BNP and connective tissue growth factor interact and co-regulate myocardial fibrosis

• Published in: Journal of cardiac failure Vol. 10; no. 5; p. S179
• Main Authors: Norimichi, Koitabashi, Masashi, Arai, Atai, Watanabe, Kazuo, Niwano, Shirou, Hara, Masahiko, Kurabayashi, Takashi, Nishida, Masaharu, Takigawa
• Format: Journal Article
• Language: English
• Published: Elsevier Inc 01.10.2004
• ISSN: 1071-9164; 1532-8414
• DOI: 10.1016/j.cardfail.2004.08.098

Connective tissue growth factor (CTGF/CCN2/HCS24) is a profibrotic cytokine induced by TGF-beta and promotes proliferation and extracellular matrix production in connective tissues. Recently, up-regulation of CTGF gene in human failing heart has been demonstrated. On the other hand, BNP has been shown to have antifibrotic effects and block the action of TGF-beta.

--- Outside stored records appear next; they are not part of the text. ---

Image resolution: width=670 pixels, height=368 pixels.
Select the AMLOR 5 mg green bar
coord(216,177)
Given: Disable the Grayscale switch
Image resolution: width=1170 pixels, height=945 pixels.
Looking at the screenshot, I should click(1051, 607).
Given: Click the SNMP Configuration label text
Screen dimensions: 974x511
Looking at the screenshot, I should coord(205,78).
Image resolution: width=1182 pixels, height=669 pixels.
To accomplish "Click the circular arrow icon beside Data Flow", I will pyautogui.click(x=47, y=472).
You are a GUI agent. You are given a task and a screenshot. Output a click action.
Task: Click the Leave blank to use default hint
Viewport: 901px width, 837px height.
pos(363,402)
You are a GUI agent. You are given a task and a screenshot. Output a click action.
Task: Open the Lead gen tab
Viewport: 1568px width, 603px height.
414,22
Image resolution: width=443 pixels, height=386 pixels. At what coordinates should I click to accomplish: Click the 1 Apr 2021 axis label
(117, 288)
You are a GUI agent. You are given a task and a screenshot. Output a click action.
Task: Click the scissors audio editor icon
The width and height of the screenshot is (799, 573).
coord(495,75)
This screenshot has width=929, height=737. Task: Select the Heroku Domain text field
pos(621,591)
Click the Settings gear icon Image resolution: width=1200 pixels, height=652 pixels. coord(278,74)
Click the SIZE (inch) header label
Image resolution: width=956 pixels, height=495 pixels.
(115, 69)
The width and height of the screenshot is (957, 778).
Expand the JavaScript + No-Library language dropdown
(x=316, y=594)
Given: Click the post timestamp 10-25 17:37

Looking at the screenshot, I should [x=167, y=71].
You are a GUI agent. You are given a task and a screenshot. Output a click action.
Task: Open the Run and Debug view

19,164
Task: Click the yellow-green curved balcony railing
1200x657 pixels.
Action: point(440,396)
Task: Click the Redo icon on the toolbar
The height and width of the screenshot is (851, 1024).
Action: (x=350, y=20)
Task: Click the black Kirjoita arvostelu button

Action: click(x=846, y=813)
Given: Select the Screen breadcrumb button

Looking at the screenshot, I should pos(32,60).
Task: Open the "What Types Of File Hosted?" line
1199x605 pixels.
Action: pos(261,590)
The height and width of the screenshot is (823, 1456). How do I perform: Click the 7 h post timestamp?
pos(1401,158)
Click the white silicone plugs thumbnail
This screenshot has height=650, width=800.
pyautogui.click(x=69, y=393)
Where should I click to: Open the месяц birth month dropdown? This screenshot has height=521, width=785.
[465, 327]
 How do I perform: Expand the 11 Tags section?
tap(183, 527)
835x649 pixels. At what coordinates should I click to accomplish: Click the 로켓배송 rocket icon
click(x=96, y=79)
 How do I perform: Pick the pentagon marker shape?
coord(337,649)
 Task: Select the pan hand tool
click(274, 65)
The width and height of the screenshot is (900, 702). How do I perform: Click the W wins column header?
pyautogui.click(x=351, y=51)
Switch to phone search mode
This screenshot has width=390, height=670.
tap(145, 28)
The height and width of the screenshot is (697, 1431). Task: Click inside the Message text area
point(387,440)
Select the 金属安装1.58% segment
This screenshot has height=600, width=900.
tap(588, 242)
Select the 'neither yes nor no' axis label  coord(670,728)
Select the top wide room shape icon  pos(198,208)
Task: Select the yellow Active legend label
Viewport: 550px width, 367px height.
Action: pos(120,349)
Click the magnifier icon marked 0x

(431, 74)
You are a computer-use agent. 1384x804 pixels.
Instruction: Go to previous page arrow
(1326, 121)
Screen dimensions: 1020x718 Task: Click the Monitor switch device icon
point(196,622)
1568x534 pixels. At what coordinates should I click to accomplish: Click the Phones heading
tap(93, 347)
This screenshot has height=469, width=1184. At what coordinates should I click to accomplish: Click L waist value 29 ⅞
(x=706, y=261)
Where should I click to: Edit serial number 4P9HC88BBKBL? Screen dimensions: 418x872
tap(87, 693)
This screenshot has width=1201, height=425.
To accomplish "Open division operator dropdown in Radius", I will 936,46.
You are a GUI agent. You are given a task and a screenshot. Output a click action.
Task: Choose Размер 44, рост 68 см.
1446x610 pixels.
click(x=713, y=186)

Therefore, we hypothesized that BNP interacts directly with CTGF as well as TGF-beta in cardiac myocytes (CM) and non-myocytes (CNM). Immunohistochemical staining using specific antibody for CTGF revealed that CTGF was produced not only in CNM but also CM. Recombinant CTGF protein markedly increased mRNA expression levels of procollagen type I and type III in CNM. TGF-beta, norepinephrine and angiotensin II increased CTGF mRNA levels in CM. Importantly, overexpression of CTGF mRNA induced by these stimuli was suppressed by the simultaneous administration of recombinant BNP protein in a dose dependent manner. Next, we examined CTGF mRNA expression levels in the rat cardiac hypertrophy model induced by abdominal aortic banding. CTGF mRNA expression levels were elevated in the hypertrophied hearts and the ratio of CTGF mRNA expression against BNP mRNA were significantly correlated with the % area of myocardial fibrosis. In conclusion, our study suggest that CTGF and BNP genes are synergistically regulated under hypertrophic stimuli, even though BNP may counteract the profibrotic process driven by CTGF.